I know, i look like a goon lol it was ment to be a different colour, but my hair is naturally darker than it was the last time i did it and its gone funny :laugh:


----------



## TS99 (Dec 27, 2011)

Don't think anyone's gunna watch the deadlift... all eyes on the hair.


----------



## LunaticSamurai (May 19, 2009)

Better than me but dare i say thats some pretty bad form there, work on that and we'll get to the hair later.


----------



## QUEST (Sep 26, 2009)

looked easy for ye bud .nice 1


----------



## C.Hill (Nov 21, 2010)

Nice weight mate 

That music gets me so pumped for the gym lol


----------



## MattGriff (Aug 21, 2012)

Nice lift, but I raise you a 16 year old performing the same feat in my gym


----------



## Quinn92 (Jul 25, 2010)

MattGriff said:


> Nice lift, but I raise you a 16 year old performing the same feat in my gym


 mg:


----------



## silver (Feb 18, 2010)

MattGriff said:


> Nice lift, but I raise you a 16 year old performing the same feat in my gym


but im willing to bet he hasnt got a health problems ive had, impressive never the less


----------



## husky (Jan 31, 2010)

respect to both yourself and the other youngster-really good lifts


----------



## silver (Feb 18, 2010)

cheers husky


----------



## MattGriff (Aug 21, 2012)

finlay04 said:


> but im willing to bet he hasnt got a health problems ive had, impressive never the less


He is ginger, so you lose.


----------



## leeds_01 (Aug 6, 2008)

cant view vids at work or this hair business but 240 for 19 years old cant be too bad - how much do you weigh finlay?

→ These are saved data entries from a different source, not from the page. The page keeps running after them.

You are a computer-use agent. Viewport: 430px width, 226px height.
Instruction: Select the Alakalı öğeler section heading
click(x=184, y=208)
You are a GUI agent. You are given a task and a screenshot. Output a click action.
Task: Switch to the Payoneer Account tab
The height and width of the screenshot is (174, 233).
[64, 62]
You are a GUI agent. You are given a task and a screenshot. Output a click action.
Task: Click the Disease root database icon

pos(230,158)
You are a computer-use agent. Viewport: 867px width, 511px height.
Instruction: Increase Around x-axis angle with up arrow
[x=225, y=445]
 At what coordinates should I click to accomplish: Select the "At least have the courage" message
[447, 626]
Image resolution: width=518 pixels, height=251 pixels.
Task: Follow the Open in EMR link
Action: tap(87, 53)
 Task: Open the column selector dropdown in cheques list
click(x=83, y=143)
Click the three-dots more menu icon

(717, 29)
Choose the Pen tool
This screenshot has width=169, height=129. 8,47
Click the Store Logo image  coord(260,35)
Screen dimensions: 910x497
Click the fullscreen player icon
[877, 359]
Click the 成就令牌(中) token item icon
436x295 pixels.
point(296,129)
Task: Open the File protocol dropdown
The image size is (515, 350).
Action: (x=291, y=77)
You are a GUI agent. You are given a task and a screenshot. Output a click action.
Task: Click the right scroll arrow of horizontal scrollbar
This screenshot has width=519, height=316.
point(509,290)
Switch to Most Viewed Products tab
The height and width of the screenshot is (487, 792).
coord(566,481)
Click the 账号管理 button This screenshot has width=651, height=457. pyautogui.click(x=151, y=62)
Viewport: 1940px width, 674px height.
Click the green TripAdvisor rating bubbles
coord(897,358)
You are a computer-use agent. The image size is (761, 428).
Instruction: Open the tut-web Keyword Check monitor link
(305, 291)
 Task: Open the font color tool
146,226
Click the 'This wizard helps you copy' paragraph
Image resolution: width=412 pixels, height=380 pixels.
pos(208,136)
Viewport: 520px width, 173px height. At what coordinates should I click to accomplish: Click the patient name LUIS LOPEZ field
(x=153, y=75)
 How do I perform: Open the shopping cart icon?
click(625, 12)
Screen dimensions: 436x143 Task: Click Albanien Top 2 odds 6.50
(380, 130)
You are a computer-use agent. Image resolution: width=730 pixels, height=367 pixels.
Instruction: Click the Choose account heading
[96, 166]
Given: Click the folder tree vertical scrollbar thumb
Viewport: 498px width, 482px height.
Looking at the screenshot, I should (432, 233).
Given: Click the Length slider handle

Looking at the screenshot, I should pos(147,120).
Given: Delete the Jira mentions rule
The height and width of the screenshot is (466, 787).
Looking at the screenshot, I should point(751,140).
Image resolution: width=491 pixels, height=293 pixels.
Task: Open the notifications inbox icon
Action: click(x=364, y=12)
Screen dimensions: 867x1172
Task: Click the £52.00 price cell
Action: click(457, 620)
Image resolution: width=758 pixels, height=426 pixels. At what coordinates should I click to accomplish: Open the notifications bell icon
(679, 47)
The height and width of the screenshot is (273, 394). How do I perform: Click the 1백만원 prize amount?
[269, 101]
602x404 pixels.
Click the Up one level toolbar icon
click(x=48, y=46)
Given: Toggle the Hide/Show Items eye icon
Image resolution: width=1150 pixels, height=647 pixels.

i've got a DL vid i want to upload but its 3GP taken on my phone - how do i upload this?

dont know how to do the u tube im-bedding thing?


----------



## silver (Feb 18, 2010)

MattGriff said:


> He is ginger, so you lose.


so am i :laugh:


----------



## Smitch (Dec 29, 2008)

MattGriff said:


> Nice lift, but I raise you a 16 year old performing the same feat in my gym


Christ that went up quickly.


----------



## silver (Feb 18, 2010)

leeds_01 said:


> cant view vids at work or this hair business but 240 for 19 years old cant be too bad - how much do you weigh finlay?QUOTE]
> 
> I weigh 14stone 6


----------



## lankyprestonian (Feb 29, 2012)

finlay04 said:


> Got my new PB on my deadlift today, really happy now


Solid raw strength but you need to get your back flatter through the pull or you may spring a disc one day :sad:

With the mirror in front of you; pick a spot on the ceiling in the reflection and keep your eyes on it; drop your lower back a bit in the initial pull and drive with your legs more.

That pull was mainly back; strong but no good for your spine!

Cracking weight though; onwards & upwards


----------



## leeds_01 (Aug 6, 2008)

finlay04 said:


> not bad then mate


----------



## MattGriff (Aug 21, 2012)

Smitch said:


> Christ that went up quickly.


Yup, we are all awesome in my gym ha ha

Seriously though there are 5 Powerlifting World Champions (one of which you just saw, Teen champion).

OP you lift is a great weight to be shifting but you need to sort that form out before you do yourself a mischeif!


----------



## Big GJ (Jun 20, 2009)

So at 92kg in weight you can lift 240kg thats thats 260% of your bodyweight not bad at all, however like a few readers have said your form is not good and you will hurt yourself badly

With better form you would lift more my current best is 202.5kg at 83kg bodyweight so a little behind you I need to pull about 215kg to equal you


----------



## Matt 1 (May 8, 2010)

strong dejavu on this video OP lol, sure ive seen it before lol!

good lifts


----------



## MattGriff (Aug 21, 2012)

Big GJ said:


> So at 92kg in weight you can lift 240kg thats thats 260% of your bodyweight not bad at all, however like a few readers have said your form is not good and you will hurt yourself badly
> 
> With better form you would lift more my current best is 202.5kg at 83kg bodyweight so a little behind you I need to pull about 215kg to equal you


Only complete C*nts use bw multipliers!


----------



## lankyprestonian (Feb 29, 2012)

MattGriff said:


> Only complete C*nts use bw multipliers!


Classic :laugh:

I'm not a fan of the 'pound for pound I'm a stronger lifter' bollo.cks that people come out with!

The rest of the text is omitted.